* _Text to read_

--------------------------------------------------

# George Washington's incredible hair routine.....



## LynnD (Jun 11, 2015)

http://mentalfloss.com/article/64959/george-washingtons-incredible-hair-routine


I always just thought it was a wig!


----------



## RadishRose (Jun 11, 2015)

Me too! He was quite the stylish gentleman, even had wooden teeth


----------



## Falcon (Jun 11, 2015)

Geeze,  Even a mullet takes less time and work.  He should have had a crew cut
and get on with presidential business.


----------



## LynnD (Jun 11, 2015)

And the fashion and clothes for men back then also took a lot of time, I'm sure!!


----------



## AZ Jim (Jun 11, 2015)

Today they would be looked upon as sissies.


----------



## Shalimar (Jun 11, 2015)

What is a sissy? I don't think we have them in Canuckistan. Lol.


----------



## AZ Jim (Jun 11, 2015)

Shalimar said:


> What is a sissy? I don't think we have them in Canuckistan. Lol.



I guarantee you have them there too.


----------



## Cookie (Jun 11, 2015)

They're not called sissies anymore I believe, Jim, there is a new breed in town called the Metrosexual.  

You might be "metrosexual" if: 

1.  You just can't walk past a Banana Republic store without making a purchase. 

2.  You own 20 pairs of shoes, half a dozen pairs of sunglasses, just as many watches and you carry a man-purse. 

3.  You see a stylist instead of a barber, because barbers don't do highlights. 

4.  You can make her lamb shanks and risotto for dinner and Eggs Benedict for breakfast... all from scratch.

--------------------------------------------------

* _Short task 1_
Return everything in the forum thread on George Washington's hair routine from "And the fashion" down to "upon as sissies.".
* _Short task 2_
Summarize the forum thread on George Washington's hair routine in two sentences.
* _Short task 3_
In the forum thread on George Washington's hair routine, what reason does Cookie's list give for seeing a stylist instead of a barber?

(Item position entries)

--------------------------------------------------

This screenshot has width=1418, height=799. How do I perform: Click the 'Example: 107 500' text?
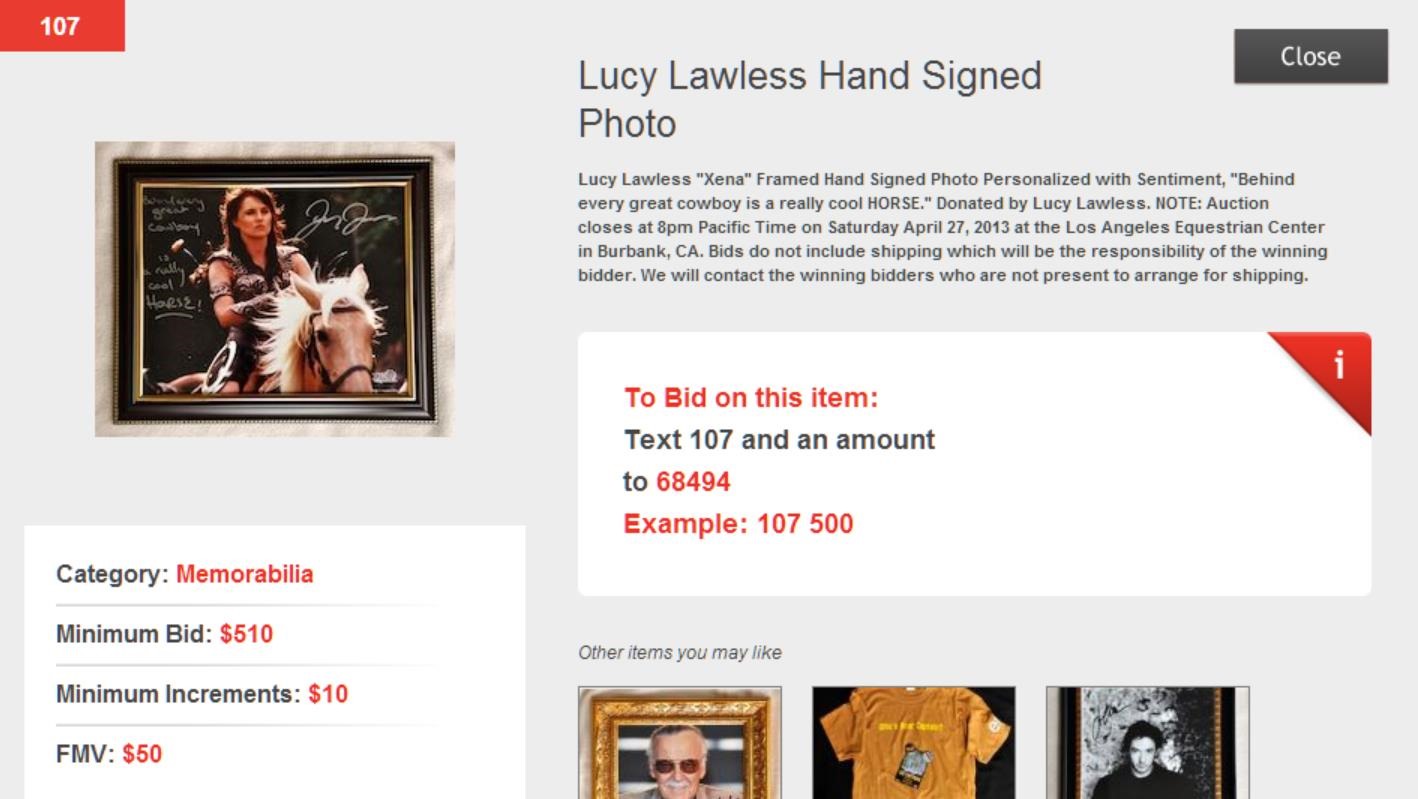pos(738,524)
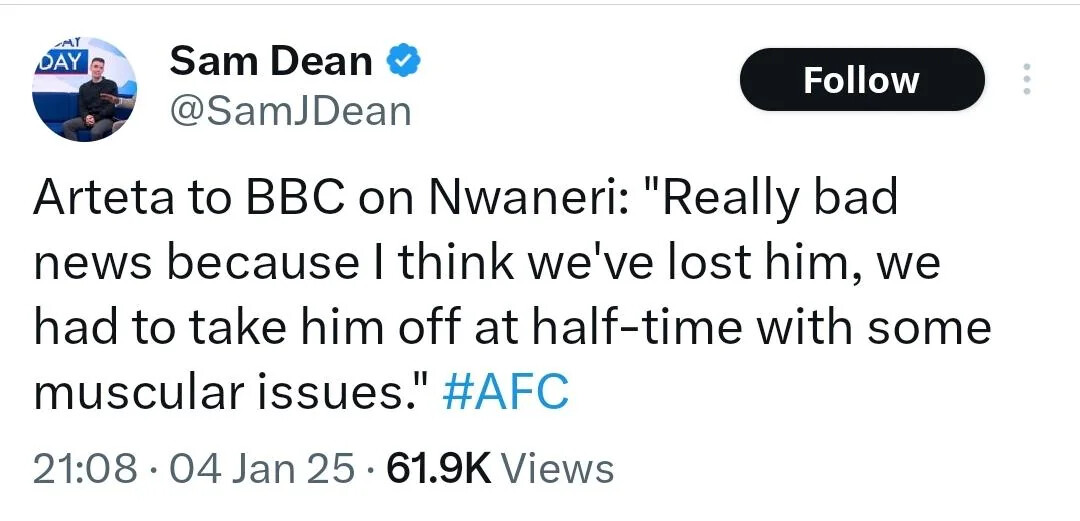Open the three-dot more options menu

pyautogui.click(x=1026, y=79)
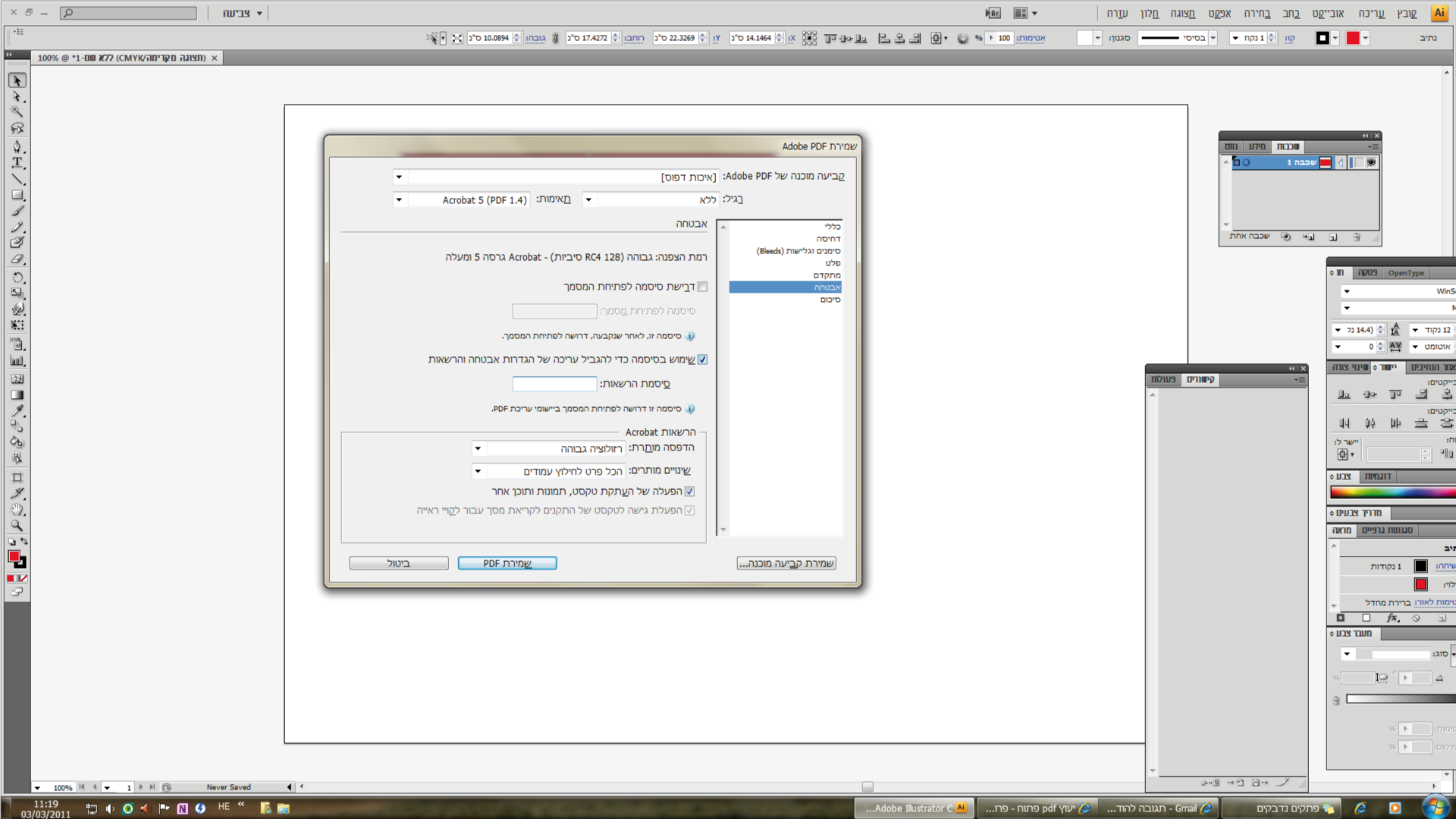Screen dimensions: 1456x819
Task: Click the red fill color swatch in the toolbox
Action: (14, 557)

--------------------------------------------------

* _Correct output 1_
And the fashion and clothes for men back then also took a lot of time, I'm sure!!


----------



## AZ Jim (Jun 11, 2015)

Today they would be looked upon as sissies.

* _Correct output 2_
After LynnD shares a link about George Washington's hair routine and says she always thought it was a wig, others agree, call him stylish, and suggest he should have had a crew cut. The talk moves to how men of that era would be seen today: AZ Jim calls them sissies, and Cookie says the newer term is "metrosexual" and lists signs of one.

* _Correct output 3_
Barbers don't do highlights.